TASK ITEM
Every record must appear in the response exactly as given.

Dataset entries

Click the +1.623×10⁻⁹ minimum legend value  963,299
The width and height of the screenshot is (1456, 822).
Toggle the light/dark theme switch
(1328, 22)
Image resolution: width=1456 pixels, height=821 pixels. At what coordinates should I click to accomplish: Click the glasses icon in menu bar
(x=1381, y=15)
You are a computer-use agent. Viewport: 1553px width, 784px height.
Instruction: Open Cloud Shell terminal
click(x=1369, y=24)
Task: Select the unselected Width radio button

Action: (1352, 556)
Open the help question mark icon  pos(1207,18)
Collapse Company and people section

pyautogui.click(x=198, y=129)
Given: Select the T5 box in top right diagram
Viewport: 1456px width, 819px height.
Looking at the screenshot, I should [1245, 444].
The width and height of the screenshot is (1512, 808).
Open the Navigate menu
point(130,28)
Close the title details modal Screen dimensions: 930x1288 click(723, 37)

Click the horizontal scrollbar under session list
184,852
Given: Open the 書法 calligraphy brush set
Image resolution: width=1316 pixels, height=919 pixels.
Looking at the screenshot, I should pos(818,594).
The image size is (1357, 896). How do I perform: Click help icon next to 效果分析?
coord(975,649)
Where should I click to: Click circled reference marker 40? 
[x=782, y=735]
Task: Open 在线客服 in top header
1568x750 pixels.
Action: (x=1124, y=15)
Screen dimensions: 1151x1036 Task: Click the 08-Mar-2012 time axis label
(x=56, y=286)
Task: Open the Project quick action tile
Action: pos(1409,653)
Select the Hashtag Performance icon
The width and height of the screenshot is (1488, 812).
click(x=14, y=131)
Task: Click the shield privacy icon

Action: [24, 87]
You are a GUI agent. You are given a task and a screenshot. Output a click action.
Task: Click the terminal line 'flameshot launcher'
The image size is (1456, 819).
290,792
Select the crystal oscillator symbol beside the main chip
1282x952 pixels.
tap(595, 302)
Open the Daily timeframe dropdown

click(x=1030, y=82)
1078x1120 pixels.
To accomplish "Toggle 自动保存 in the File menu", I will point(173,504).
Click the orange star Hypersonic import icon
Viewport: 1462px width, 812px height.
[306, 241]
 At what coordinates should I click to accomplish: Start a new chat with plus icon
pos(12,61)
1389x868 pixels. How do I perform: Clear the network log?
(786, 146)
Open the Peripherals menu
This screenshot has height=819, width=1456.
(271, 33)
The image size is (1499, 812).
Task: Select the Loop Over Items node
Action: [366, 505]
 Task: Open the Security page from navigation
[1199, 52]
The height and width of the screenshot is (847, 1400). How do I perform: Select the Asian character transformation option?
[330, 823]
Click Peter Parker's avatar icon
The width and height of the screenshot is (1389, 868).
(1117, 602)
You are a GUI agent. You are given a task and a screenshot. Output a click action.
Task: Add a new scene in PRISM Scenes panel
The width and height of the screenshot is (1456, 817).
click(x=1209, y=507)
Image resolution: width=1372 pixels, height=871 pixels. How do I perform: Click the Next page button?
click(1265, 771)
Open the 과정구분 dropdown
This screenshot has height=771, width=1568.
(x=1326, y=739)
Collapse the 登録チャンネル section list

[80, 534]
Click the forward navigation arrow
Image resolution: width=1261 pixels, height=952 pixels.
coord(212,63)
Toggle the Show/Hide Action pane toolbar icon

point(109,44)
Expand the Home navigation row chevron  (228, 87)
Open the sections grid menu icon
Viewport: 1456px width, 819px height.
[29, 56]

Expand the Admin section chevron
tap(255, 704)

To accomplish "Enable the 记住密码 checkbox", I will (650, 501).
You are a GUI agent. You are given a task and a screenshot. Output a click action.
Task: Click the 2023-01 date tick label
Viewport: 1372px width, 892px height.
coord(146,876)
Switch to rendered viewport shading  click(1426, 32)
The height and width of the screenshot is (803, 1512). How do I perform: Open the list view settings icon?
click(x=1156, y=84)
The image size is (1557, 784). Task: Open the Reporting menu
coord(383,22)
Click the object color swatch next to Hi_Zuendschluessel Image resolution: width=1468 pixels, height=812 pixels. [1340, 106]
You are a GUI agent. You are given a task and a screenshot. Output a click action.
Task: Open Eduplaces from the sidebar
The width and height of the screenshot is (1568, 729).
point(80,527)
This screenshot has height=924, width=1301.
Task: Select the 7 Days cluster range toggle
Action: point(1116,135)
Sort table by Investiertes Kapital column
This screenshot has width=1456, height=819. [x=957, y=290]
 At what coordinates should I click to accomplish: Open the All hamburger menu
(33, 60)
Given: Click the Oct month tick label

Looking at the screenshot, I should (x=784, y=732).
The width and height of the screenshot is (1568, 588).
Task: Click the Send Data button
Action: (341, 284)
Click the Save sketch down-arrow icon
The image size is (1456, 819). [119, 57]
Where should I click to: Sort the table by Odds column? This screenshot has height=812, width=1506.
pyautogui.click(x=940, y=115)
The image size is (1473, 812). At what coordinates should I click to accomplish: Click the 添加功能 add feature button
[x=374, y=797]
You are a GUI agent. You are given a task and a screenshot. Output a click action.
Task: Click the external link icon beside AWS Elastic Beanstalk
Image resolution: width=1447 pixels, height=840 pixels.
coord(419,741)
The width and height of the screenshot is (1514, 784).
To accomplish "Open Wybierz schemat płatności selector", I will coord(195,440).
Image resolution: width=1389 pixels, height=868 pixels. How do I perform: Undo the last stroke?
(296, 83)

SOLUTION
Click the +1.623×10⁻⁹ minimum legend value  963,299
The width and height of the screenshot is (1456, 822).
Toggle the light/dark theme switch
(1328, 22)
Image resolution: width=1456 pixels, height=821 pixels. At what coordinates should I click to accomplish: Click the glasses icon in menu bar
(x=1381, y=15)
You are a computer-use agent. Viewport: 1553px width, 784px height.
Instruction: Open Cloud Shell terminal
click(x=1369, y=24)
Task: Select the unselected Width radio button

Action: (1352, 556)
Open the help question mark icon  pos(1207,18)
Collapse Company and people section

pyautogui.click(x=198, y=129)
Given: Select the T5 box in top right diagram
Viewport: 1456px width, 819px height.
Looking at the screenshot, I should [1245, 444].
The width and height of the screenshot is (1512, 808).
Open the Navigate menu
point(130,28)
Close the title details modal Screen dimensions: 930x1288 click(723, 37)

Click the horizontal scrollbar under session list
184,852
Given: Open the 書法 calligraphy brush set
Image resolution: width=1316 pixels, height=919 pixels.
Looking at the screenshot, I should pos(818,594).
The image size is (1357, 896). How do I perform: Click help icon next to 效果分析?
coord(975,649)
Where should I click to: Click circled reference marker 40? 
[x=782, y=735]
Task: Open 在线客服 in top header
1568x750 pixels.
Action: (x=1124, y=15)
Screen dimensions: 1151x1036 Task: Click the 08-Mar-2012 time axis label
(x=56, y=286)
Task: Open the Project quick action tile
Action: pos(1409,653)
Select the Hashtag Performance icon
The width and height of the screenshot is (1488, 812).
click(x=14, y=131)
Task: Click the shield privacy icon

Action: [24, 87]
You are a GUI agent. You are given a task and a screenshot. Output a click action.
Task: Click the terminal line 'flameshot launcher'
The image size is (1456, 819).
290,792
Select the crystal oscillator symbol beside the main chip
1282x952 pixels.
tap(595, 302)
Open the Daily timeframe dropdown

click(x=1030, y=82)
1078x1120 pixels.
To accomplish "Toggle 自动保存 in the File menu", I will point(173,504).
Click the orange star Hypersonic import icon
Viewport: 1462px width, 812px height.
[306, 241]
 At what coordinates should I click to accomplish: Start a new chat with plus icon
pos(12,61)
1389x868 pixels. How do I perform: Clear the network log?
(786, 146)
Open the Peripherals menu
This screenshot has height=819, width=1456.
(271, 33)
The image size is (1499, 812).
Task: Select the Loop Over Items node
Action: [366, 505]
 Task: Open the Security page from navigation
[1199, 52]
The height and width of the screenshot is (847, 1400). How do I perform: Select the Asian character transformation option?
[330, 823]
Click Peter Parker's avatar icon
The width and height of the screenshot is (1389, 868).
(1117, 602)
You are a GUI agent. You are given a task and a screenshot. Output a click action.
Task: Add a new scene in PRISM Scenes panel
The width and height of the screenshot is (1456, 817).
click(x=1209, y=507)
Image resolution: width=1372 pixels, height=871 pixels. How do I perform: Click the Next page button?
click(1265, 771)
Open the 과정구분 dropdown
This screenshot has height=771, width=1568.
(x=1326, y=739)
Collapse the 登録チャンネル section list

[80, 534]
Click the forward navigation arrow
Image resolution: width=1261 pixels, height=952 pixels.
coord(212,63)
Toggle the Show/Hide Action pane toolbar icon

point(109,44)
Expand the Home navigation row chevron  (228, 87)
Open the sections grid menu icon
Viewport: 1456px width, 819px height.
[29, 56]

Expand the Admin section chevron
tap(255, 704)

To accomplish "Enable the 记住密码 checkbox", I will (650, 501).
You are a GUI agent. You are given a task and a screenshot. Output a click action.
Task: Click the 2023-01 date tick label
Viewport: 1372px width, 892px height.
coord(146,876)
Switch to rendered viewport shading  click(1426, 32)
The height and width of the screenshot is (803, 1512). How do I perform: Open the list view settings icon?
click(x=1156, y=84)
The image size is (1557, 784). Task: Open the Reporting menu
coord(383,22)
Click the object color swatch next to Hi_Zuendschluessel Image resolution: width=1468 pixels, height=812 pixels. [1340, 106]
You are a GUI agent. You are given a task and a screenshot. Output a click action.
Task: Open Eduplaces from the sidebar
The width and height of the screenshot is (1568, 729).
point(80,527)
This screenshot has height=924, width=1301.
Task: Select the 7 Days cluster range toggle
Action: point(1116,135)
Sort table by Investiertes Kapital column
This screenshot has width=1456, height=819. [x=957, y=290]
 At what coordinates should I click to accomplish: Open the All hamburger menu
(33, 60)
Given: Click the Oct month tick label

Looking at the screenshot, I should (x=784, y=732).
The width and height of the screenshot is (1568, 588).
Task: Click the Send Data button
Action: (341, 284)
Click the Save sketch down-arrow icon
The image size is (1456, 819). [119, 57]
Where should I click to: Sort the table by Odds column? This screenshot has height=812, width=1506.
pyautogui.click(x=940, y=115)
The image size is (1473, 812). At what coordinates should I click to accomplish: Click the 添加功能 add feature button
[x=374, y=797]
You are a GUI agent. You are given a task and a screenshot. Output a click action.
Task: Click the external link icon beside AWS Elastic Beanstalk
Image resolution: width=1447 pixels, height=840 pixels.
coord(419,741)
The width and height of the screenshot is (1514, 784).
To accomplish "Open Wybierz schemat płatności selector", I will coord(195,440).
Image resolution: width=1389 pixels, height=868 pixels. How do I perform: Undo the last stroke?
(296, 83)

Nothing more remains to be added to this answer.